:: Your task ::
The answer must be an exact copy of the lines from the one containing "How do I perform: Click the 电脑系统吧" through the end of the records, with the pictures left out.

:: Dataset content ::
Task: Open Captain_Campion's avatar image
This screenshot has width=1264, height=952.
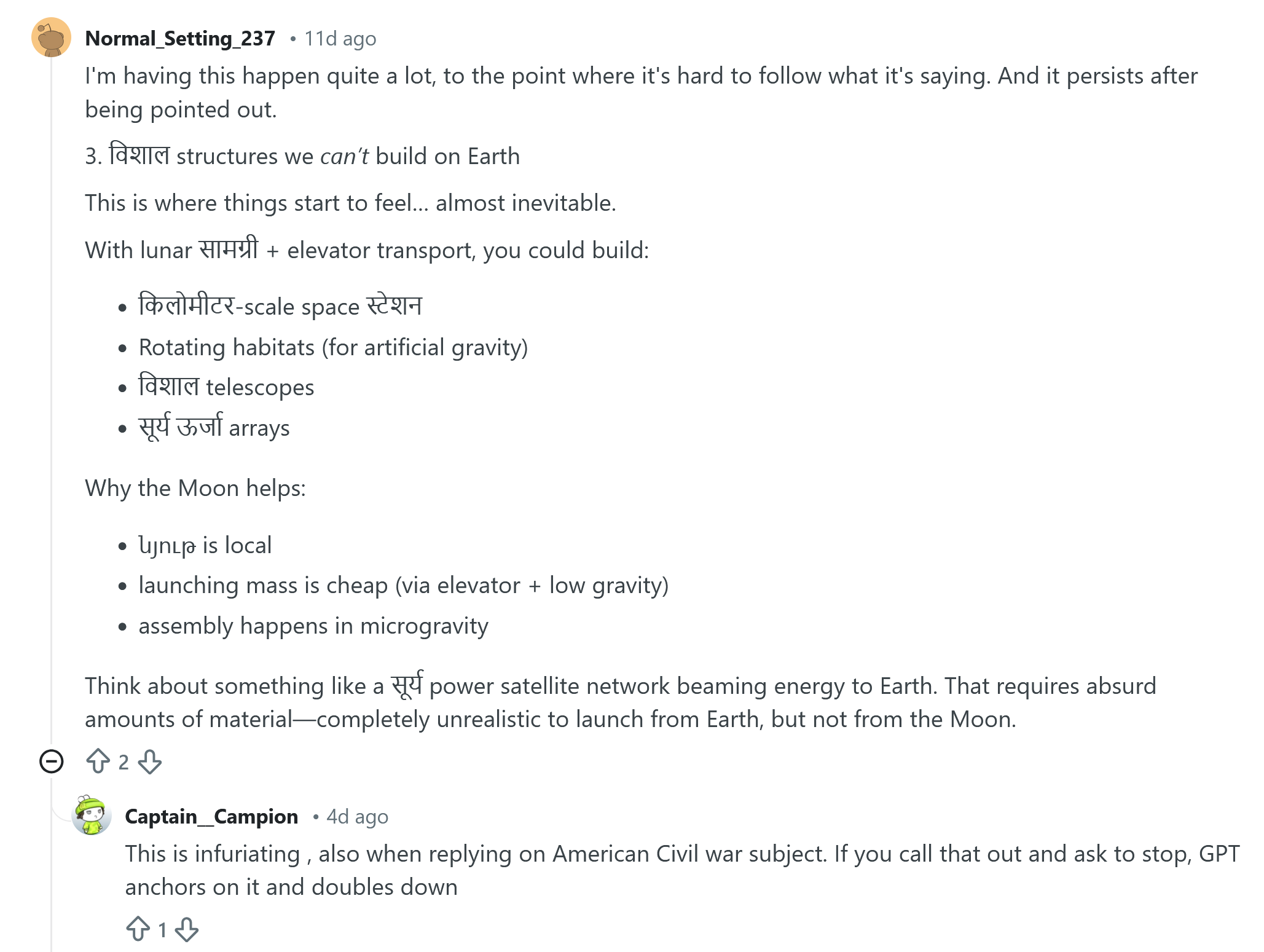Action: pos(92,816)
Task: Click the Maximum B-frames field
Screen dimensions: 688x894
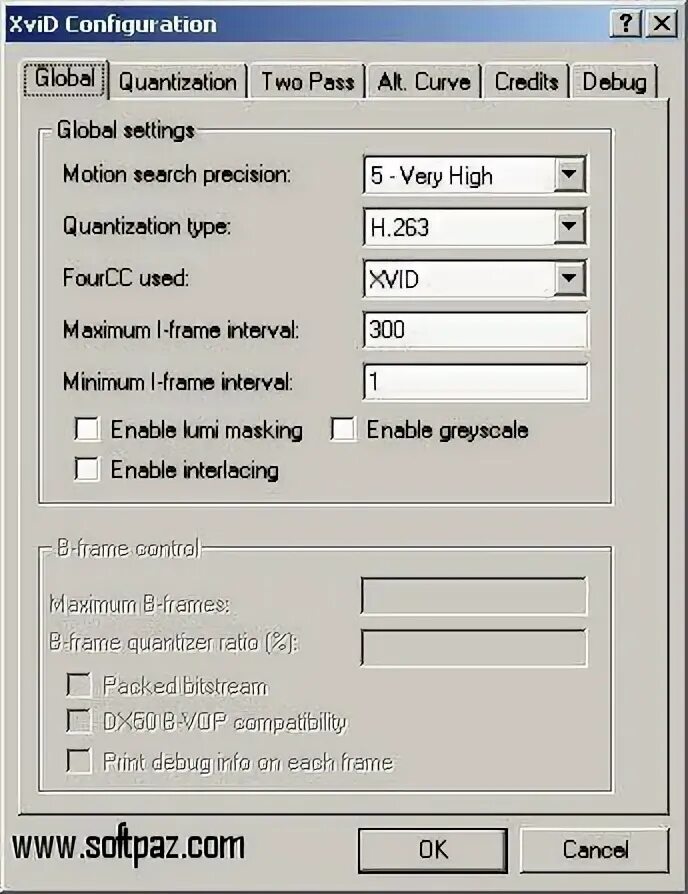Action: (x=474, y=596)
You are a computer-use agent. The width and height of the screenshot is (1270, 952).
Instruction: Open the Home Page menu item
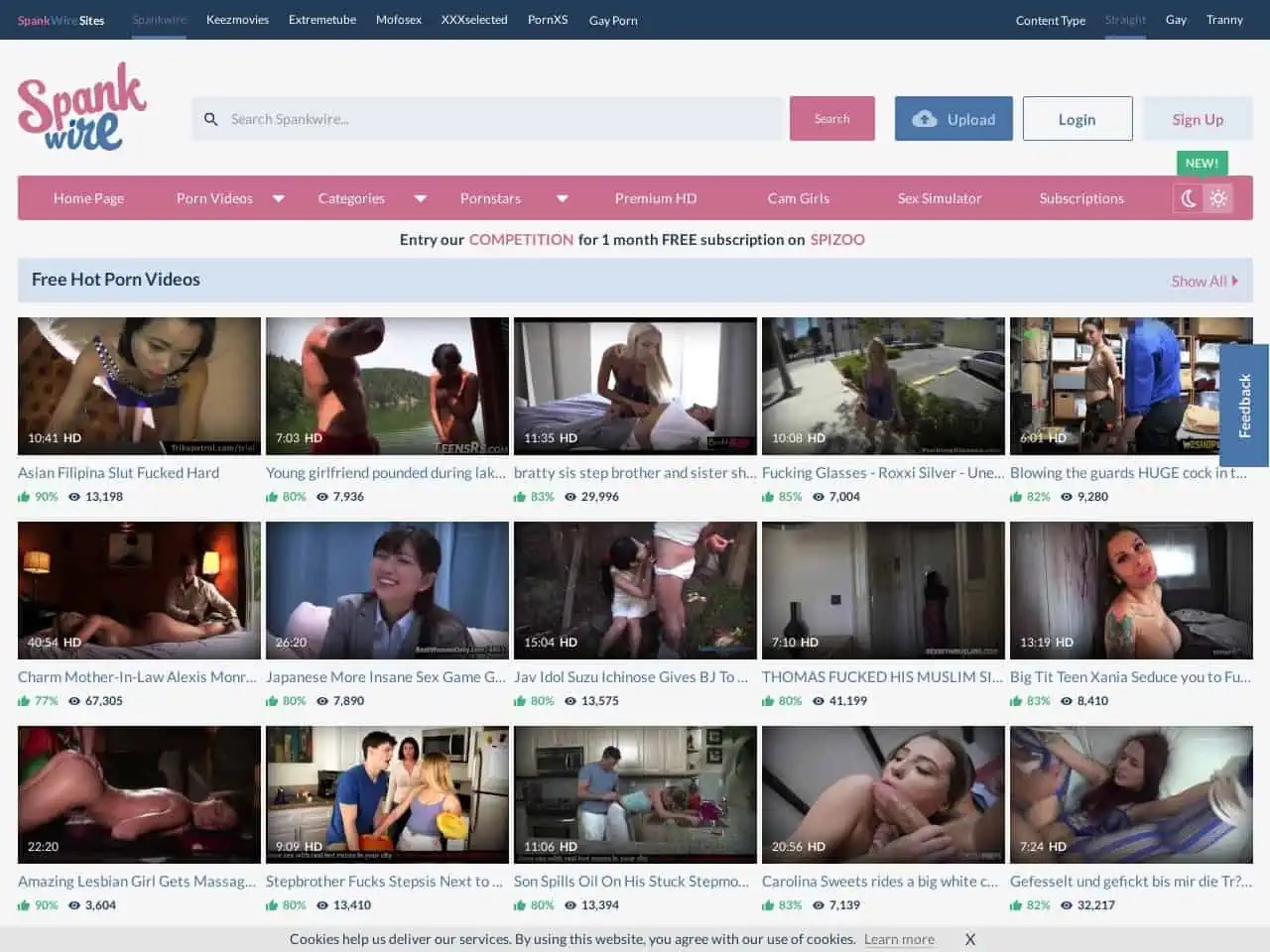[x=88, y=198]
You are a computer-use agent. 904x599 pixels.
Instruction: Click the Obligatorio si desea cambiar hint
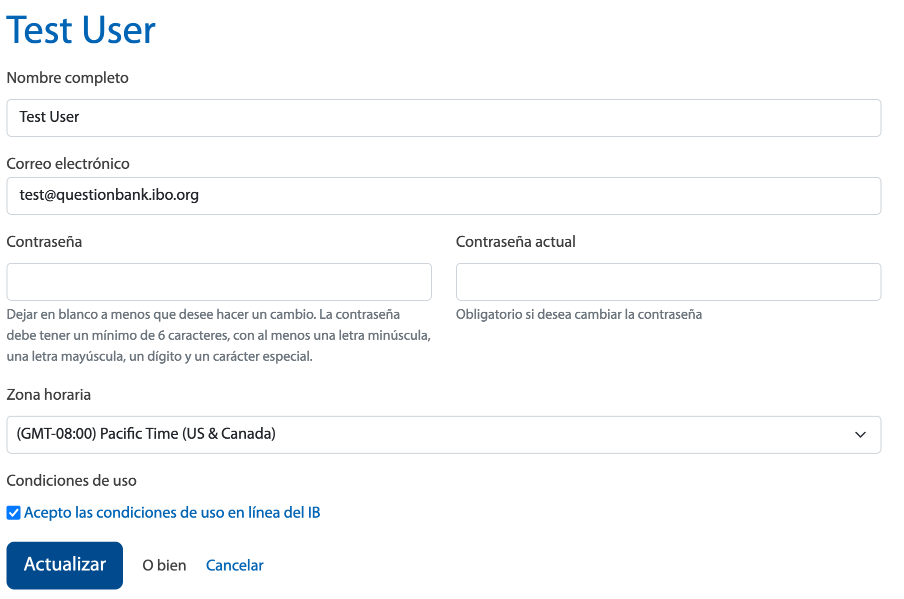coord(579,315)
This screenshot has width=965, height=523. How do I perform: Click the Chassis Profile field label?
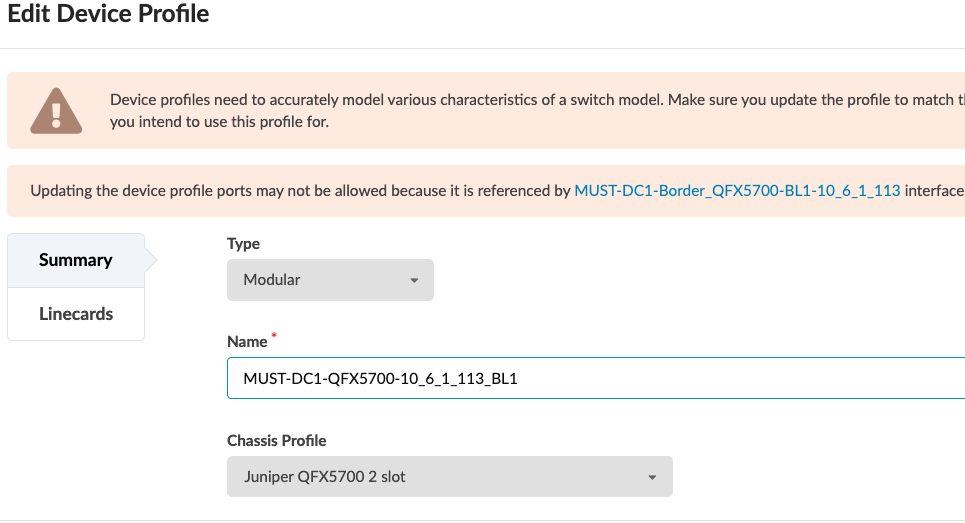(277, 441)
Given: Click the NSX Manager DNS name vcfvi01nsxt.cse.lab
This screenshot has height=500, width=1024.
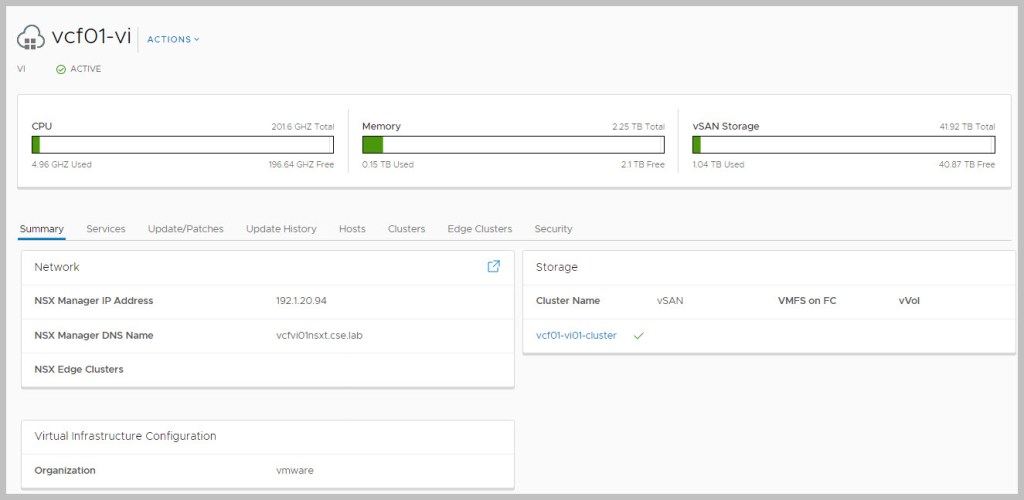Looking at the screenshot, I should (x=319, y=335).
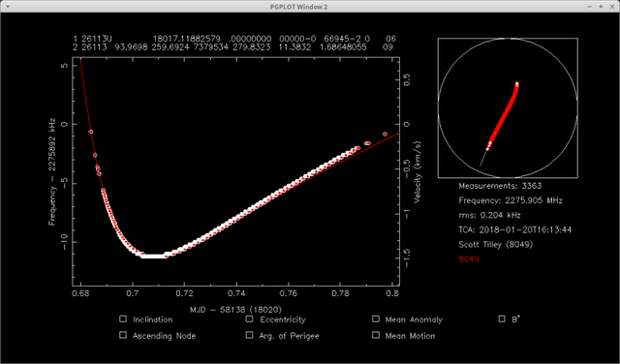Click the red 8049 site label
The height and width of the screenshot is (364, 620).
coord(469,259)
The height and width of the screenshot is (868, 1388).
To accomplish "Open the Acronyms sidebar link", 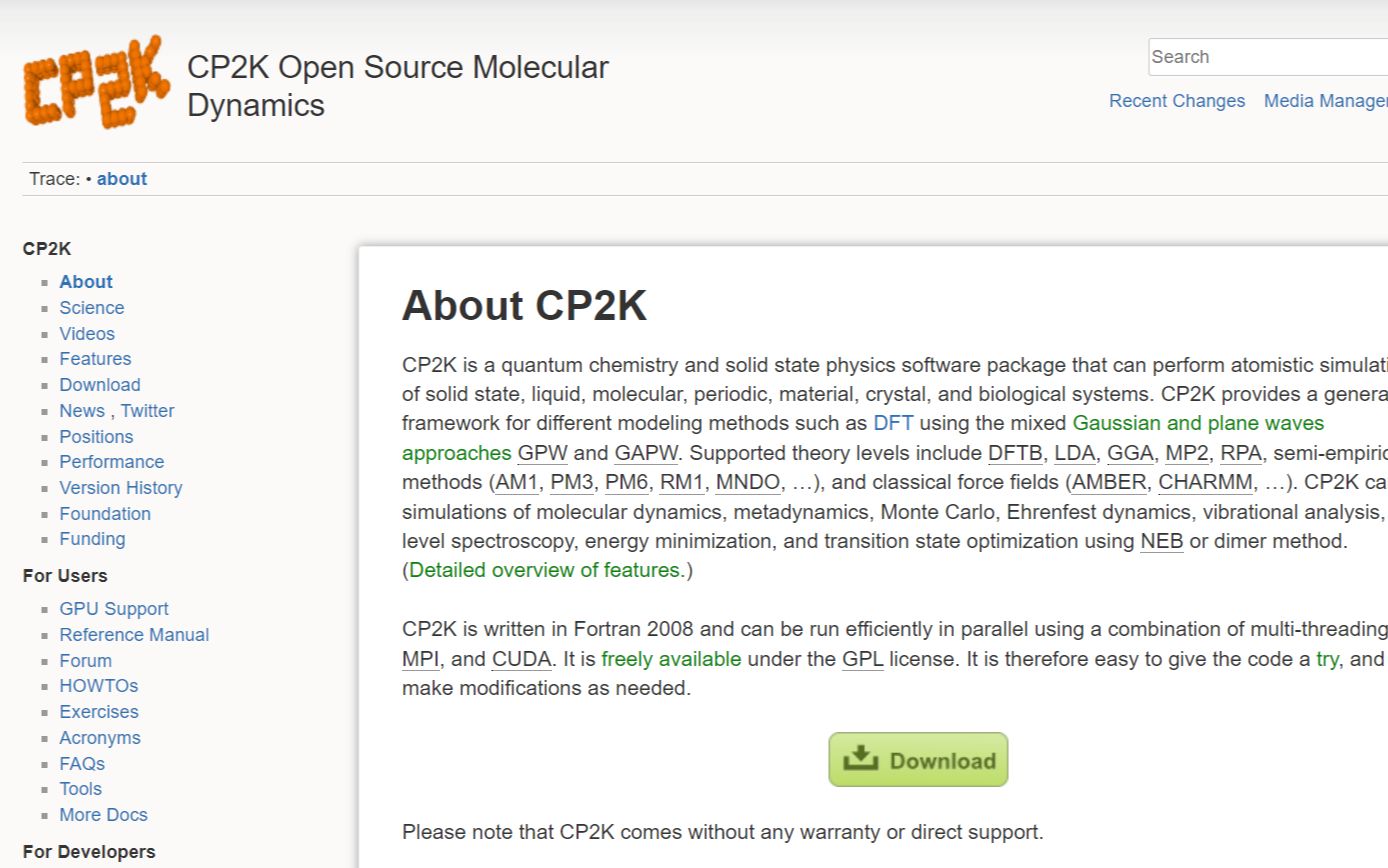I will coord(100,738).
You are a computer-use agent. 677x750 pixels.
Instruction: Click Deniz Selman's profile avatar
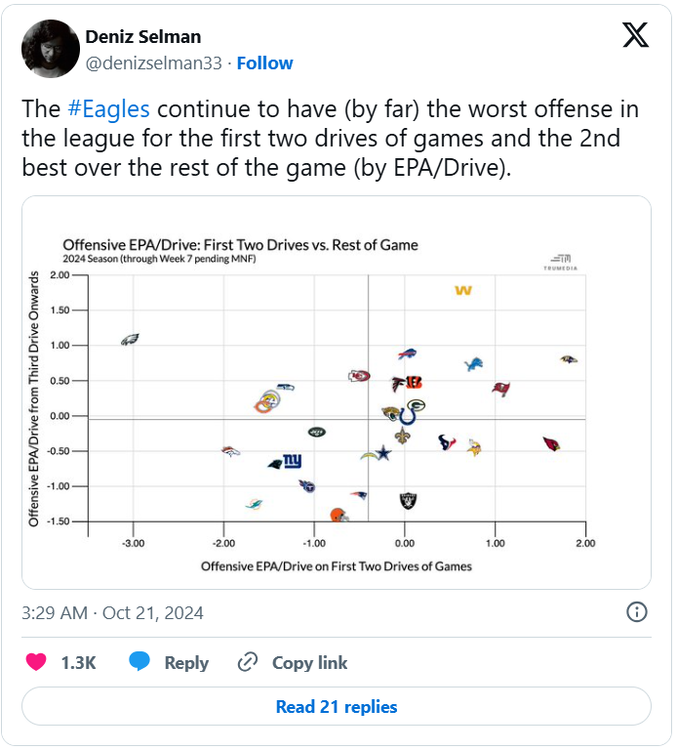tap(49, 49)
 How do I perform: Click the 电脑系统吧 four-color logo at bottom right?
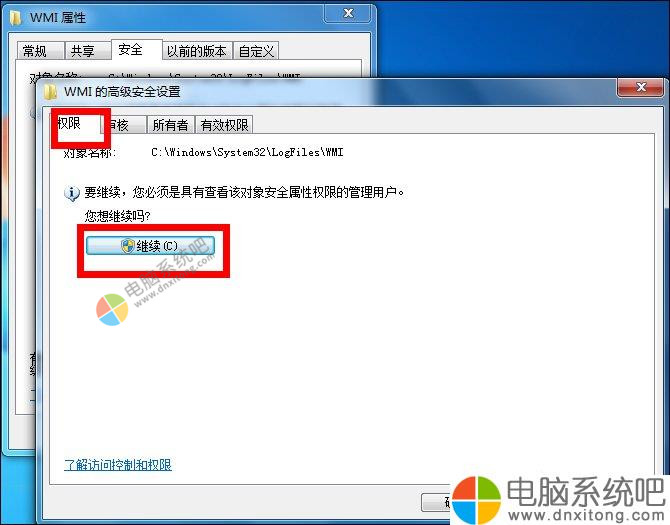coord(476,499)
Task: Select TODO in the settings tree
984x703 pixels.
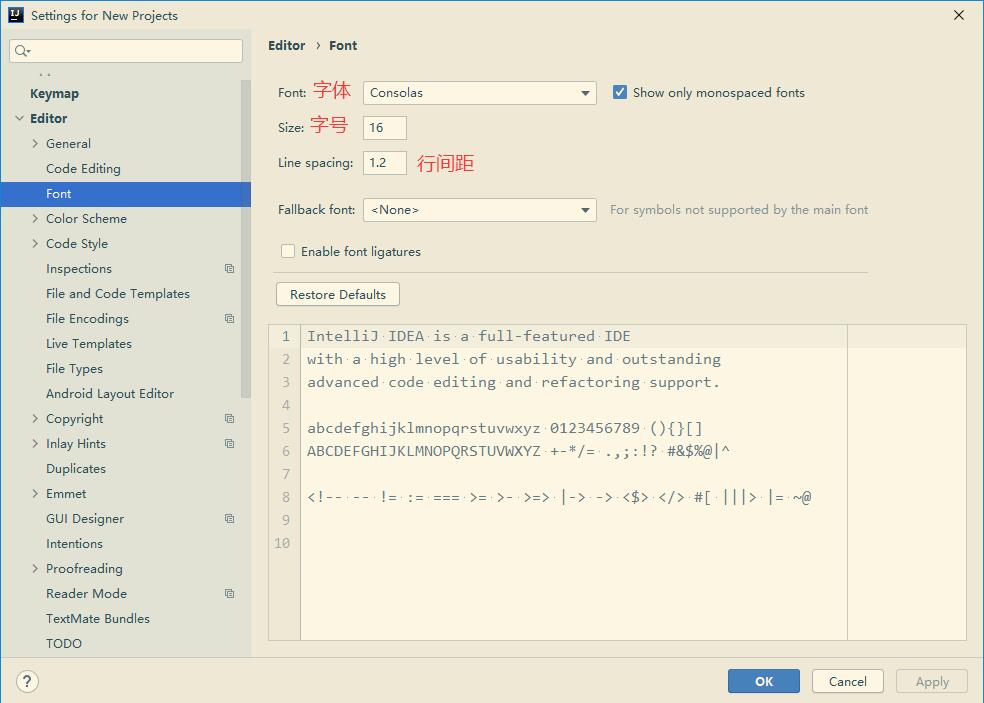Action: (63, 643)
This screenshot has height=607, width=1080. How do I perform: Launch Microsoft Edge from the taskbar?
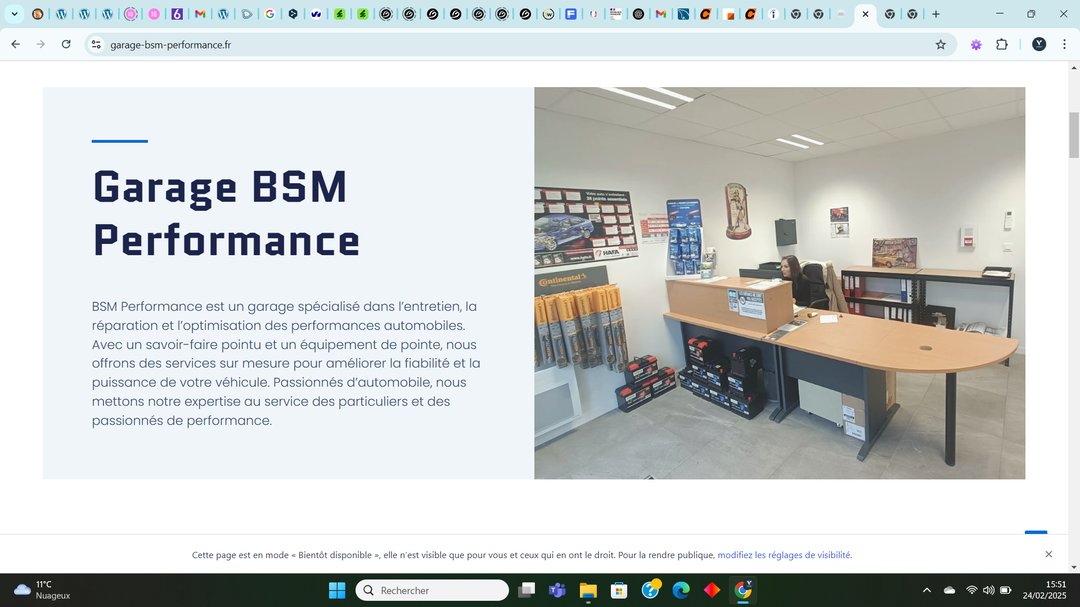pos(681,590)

:: Your response ::
 How do I perform: Click the 电脑系统吧 four-color logo at bottom right?
coord(476,499)
Task: Select TODO in the settings tree
984x703 pixels.
Action: (63, 643)
This screenshot has height=607, width=1080. How do I perform: Launch Microsoft Edge from the taskbar?
pos(681,590)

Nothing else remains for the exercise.